(Entries shown begins)

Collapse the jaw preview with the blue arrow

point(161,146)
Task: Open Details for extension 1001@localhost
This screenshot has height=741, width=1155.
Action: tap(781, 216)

(Entries shown ends)

* Assignment: Starting with the line that contains "Task: Open Details", return every line through the last one of the records, exactly as written.

* Finished task:
Task: Open Details for extension 1001@localhost
This screenshot has height=741, width=1155.
Action: tap(781, 216)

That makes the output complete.